Copy out the listing starting at the line containing "This screenshot has width=659, height=1500." and ending after the line containing "tap(36, 201)", keeping every line as it appears.
* Start DATA SECTION *
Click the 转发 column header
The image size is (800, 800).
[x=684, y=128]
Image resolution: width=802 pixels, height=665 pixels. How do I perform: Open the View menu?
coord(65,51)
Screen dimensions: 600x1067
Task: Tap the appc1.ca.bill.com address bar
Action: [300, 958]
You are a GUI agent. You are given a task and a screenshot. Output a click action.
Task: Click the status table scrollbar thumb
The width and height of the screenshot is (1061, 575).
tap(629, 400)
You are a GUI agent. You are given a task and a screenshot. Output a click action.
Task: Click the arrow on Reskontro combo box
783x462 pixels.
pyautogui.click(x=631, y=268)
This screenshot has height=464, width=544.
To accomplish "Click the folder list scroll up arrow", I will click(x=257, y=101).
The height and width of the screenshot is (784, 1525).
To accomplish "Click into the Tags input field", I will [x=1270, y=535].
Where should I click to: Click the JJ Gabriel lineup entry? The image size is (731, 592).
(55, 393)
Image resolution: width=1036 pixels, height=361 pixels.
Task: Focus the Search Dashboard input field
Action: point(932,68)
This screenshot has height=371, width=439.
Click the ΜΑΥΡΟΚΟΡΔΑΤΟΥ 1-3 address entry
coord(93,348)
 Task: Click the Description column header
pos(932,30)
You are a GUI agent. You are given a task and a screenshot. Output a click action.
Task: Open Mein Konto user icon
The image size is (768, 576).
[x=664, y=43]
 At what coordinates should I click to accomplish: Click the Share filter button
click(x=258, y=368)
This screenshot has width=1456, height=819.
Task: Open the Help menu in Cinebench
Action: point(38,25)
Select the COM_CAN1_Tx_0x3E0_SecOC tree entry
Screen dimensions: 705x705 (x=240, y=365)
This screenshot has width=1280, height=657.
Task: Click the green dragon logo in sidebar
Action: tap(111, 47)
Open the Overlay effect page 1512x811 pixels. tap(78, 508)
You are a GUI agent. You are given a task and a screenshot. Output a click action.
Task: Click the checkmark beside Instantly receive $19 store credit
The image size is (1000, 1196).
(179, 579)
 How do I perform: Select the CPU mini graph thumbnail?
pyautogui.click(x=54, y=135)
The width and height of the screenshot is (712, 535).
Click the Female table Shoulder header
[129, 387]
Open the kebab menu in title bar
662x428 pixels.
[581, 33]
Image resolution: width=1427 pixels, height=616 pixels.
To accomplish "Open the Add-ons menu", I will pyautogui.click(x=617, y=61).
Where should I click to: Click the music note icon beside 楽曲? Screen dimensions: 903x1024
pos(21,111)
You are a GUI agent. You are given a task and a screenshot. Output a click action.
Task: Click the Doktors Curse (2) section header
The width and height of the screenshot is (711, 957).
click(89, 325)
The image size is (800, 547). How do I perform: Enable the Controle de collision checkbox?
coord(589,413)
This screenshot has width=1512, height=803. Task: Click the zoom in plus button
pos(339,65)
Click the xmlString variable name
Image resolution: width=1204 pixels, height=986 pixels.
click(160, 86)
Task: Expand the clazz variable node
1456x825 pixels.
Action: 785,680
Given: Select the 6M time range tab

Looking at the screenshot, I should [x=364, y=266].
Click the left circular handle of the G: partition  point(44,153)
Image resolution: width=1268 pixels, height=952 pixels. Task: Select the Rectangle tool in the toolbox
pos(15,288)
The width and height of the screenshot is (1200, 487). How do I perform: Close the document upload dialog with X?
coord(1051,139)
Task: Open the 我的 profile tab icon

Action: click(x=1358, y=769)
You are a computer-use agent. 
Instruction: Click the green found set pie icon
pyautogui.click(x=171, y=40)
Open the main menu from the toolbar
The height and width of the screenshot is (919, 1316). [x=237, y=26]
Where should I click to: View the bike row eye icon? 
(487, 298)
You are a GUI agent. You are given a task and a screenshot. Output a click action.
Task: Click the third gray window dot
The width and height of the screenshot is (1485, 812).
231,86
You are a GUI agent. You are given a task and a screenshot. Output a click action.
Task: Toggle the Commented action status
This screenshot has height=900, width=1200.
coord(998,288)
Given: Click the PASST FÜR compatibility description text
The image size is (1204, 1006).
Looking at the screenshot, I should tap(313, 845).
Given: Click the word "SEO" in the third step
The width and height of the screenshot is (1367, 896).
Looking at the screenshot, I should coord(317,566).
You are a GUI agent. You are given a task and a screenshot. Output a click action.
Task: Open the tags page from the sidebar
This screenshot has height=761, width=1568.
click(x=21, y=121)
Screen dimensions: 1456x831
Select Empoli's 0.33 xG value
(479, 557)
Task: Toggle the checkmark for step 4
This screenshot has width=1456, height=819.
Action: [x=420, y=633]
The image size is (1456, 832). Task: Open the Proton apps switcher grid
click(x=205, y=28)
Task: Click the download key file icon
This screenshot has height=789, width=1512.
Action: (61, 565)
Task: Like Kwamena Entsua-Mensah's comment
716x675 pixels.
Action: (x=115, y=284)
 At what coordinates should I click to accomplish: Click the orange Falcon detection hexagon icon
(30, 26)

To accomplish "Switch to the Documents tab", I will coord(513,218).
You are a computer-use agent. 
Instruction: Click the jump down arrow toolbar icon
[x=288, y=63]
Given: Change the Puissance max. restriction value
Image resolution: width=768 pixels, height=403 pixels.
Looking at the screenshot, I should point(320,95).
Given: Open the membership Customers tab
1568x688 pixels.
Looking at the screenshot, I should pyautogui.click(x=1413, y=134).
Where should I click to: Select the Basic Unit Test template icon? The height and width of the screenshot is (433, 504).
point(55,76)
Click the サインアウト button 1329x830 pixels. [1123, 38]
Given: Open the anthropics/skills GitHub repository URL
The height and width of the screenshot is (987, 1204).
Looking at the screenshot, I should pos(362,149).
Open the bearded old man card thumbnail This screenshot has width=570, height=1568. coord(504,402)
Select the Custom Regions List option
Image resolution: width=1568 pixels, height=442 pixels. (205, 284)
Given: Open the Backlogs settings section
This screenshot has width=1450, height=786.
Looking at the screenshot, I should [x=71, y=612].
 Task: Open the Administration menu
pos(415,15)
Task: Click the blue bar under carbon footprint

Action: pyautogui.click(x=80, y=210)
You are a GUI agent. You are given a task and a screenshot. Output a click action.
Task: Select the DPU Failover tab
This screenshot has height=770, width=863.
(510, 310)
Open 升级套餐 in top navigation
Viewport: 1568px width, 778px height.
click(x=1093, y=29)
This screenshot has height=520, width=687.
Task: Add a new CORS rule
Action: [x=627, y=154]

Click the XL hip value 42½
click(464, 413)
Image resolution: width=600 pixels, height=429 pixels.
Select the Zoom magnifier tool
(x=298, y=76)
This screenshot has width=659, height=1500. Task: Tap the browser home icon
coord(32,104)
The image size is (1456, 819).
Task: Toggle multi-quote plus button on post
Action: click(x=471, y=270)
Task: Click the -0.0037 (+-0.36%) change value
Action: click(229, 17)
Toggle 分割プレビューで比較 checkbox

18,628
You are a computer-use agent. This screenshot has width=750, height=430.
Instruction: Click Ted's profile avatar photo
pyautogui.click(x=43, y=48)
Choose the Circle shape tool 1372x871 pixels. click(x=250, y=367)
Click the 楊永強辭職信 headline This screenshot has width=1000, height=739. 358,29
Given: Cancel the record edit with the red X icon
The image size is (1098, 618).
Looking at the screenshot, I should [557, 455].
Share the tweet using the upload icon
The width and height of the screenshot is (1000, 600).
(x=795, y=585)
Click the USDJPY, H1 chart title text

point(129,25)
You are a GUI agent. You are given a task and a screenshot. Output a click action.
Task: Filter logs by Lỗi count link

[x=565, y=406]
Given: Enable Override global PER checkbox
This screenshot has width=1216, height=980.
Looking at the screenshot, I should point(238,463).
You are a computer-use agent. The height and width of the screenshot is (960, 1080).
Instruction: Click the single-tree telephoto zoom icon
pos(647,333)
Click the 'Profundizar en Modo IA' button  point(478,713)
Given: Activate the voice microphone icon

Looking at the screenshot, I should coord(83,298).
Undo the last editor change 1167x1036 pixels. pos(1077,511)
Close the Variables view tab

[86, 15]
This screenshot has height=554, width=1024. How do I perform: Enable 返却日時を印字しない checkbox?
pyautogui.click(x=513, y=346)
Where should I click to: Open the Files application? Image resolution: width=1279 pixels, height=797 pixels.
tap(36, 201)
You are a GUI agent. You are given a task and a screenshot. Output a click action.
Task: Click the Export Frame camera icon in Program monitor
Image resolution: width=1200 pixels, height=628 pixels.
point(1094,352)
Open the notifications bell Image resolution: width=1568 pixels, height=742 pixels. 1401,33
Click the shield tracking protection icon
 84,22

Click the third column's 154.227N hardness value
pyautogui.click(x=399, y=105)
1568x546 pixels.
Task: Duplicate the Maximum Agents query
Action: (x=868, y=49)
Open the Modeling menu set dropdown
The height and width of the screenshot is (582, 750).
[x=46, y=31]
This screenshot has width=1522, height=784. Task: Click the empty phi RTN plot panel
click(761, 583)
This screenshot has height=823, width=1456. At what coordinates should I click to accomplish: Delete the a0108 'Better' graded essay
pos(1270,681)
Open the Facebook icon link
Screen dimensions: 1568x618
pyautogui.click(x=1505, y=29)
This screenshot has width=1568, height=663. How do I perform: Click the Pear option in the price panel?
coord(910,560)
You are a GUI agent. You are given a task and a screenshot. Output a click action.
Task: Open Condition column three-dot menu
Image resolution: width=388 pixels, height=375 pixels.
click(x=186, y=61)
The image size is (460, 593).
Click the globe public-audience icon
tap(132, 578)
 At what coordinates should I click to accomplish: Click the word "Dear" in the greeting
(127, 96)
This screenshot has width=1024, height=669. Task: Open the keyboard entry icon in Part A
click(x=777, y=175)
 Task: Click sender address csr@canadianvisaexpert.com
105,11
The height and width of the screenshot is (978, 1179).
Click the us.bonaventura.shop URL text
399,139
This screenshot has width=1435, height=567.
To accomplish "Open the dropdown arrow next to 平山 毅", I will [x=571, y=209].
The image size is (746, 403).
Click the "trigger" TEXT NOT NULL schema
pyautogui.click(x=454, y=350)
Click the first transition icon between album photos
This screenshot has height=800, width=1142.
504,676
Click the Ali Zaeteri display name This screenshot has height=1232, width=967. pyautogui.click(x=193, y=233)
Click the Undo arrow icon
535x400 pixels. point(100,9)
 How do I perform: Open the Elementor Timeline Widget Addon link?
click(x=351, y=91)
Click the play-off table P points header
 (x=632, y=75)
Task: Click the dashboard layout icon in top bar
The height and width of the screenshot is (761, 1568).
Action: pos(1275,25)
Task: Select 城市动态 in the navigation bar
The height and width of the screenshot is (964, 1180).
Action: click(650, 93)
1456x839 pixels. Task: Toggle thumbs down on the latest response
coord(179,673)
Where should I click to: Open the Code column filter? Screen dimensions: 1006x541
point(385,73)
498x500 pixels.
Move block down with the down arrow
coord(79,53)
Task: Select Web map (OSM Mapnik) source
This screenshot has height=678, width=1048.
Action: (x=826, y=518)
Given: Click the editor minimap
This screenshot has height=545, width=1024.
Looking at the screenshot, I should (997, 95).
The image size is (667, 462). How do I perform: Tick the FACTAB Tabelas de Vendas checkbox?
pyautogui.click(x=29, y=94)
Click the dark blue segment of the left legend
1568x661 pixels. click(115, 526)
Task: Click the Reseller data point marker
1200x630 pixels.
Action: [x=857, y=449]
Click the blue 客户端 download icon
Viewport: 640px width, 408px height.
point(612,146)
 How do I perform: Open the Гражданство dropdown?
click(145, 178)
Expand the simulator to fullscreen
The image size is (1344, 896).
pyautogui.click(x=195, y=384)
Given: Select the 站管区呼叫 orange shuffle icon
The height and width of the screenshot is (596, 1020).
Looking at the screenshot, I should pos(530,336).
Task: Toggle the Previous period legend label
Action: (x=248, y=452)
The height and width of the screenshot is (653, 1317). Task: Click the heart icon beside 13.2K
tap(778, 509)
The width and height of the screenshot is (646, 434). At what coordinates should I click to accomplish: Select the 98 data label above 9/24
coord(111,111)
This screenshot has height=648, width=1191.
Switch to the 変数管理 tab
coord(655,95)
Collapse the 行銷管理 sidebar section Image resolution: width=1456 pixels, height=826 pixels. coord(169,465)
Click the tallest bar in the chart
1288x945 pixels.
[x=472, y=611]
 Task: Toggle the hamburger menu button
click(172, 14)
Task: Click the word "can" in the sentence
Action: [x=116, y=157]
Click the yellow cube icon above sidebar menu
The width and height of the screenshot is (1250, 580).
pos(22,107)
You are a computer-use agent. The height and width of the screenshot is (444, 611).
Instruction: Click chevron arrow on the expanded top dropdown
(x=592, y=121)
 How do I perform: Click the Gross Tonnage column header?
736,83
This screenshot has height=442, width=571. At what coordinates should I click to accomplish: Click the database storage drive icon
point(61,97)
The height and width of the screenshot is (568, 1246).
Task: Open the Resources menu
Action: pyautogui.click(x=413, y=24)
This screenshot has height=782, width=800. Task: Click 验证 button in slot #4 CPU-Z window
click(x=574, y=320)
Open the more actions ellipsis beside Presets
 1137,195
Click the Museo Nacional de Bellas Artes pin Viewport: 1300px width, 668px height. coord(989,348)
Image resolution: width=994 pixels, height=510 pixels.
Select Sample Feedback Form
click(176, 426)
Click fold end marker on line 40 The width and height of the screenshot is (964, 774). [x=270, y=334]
* End DATA SECTION *
▸ SOLUTION:
This screenshot has width=659, height=1500. Task: Tap the browser home icon
coord(32,104)
The image size is (1456, 819).
Task: Toggle multi-quote plus button on post
Action: click(x=471, y=270)
Task: Click the -0.0037 (+-0.36%) change value
Action: click(229, 17)
Toggle 分割プレビューで比較 checkbox

18,628
You are a computer-use agent. This screenshot has width=750, height=430.
Instruction: Click Ted's profile avatar photo
pyautogui.click(x=43, y=48)
Choose the Circle shape tool 1372x871 pixels. click(x=250, y=367)
Click the 楊永強辭職信 headline This screenshot has width=1000, height=739. 358,29
Given: Cancel the record edit with the red X icon
The image size is (1098, 618).
Looking at the screenshot, I should [557, 455].
Share the tweet using the upload icon
The width and height of the screenshot is (1000, 600).
(x=795, y=585)
Click the USDJPY, H1 chart title text

point(129,25)
You are a GUI agent. You are given a task and a screenshot. Output a click action.
Task: Filter logs by Lỗi count link

[x=565, y=406]
Given: Enable Override global PER checkbox
This screenshot has width=1216, height=980.
Looking at the screenshot, I should point(238,463).
You are a computer-use agent. The height and width of the screenshot is (960, 1080).
Instruction: Click the single-tree telephoto zoom icon
pos(647,333)
Click the 'Profundizar en Modo IA' button  point(478,713)
Given: Activate the voice microphone icon

Looking at the screenshot, I should coord(83,298).
Undo the last editor change 1167x1036 pixels. pos(1077,511)
Close the Variables view tab

[86, 15]
This screenshot has height=554, width=1024. How do I perform: Enable 返却日時を印字しない checkbox?
pyautogui.click(x=513, y=346)
Where should I click to: Open the Files application? Image resolution: width=1279 pixels, height=797 pixels.
tap(36, 201)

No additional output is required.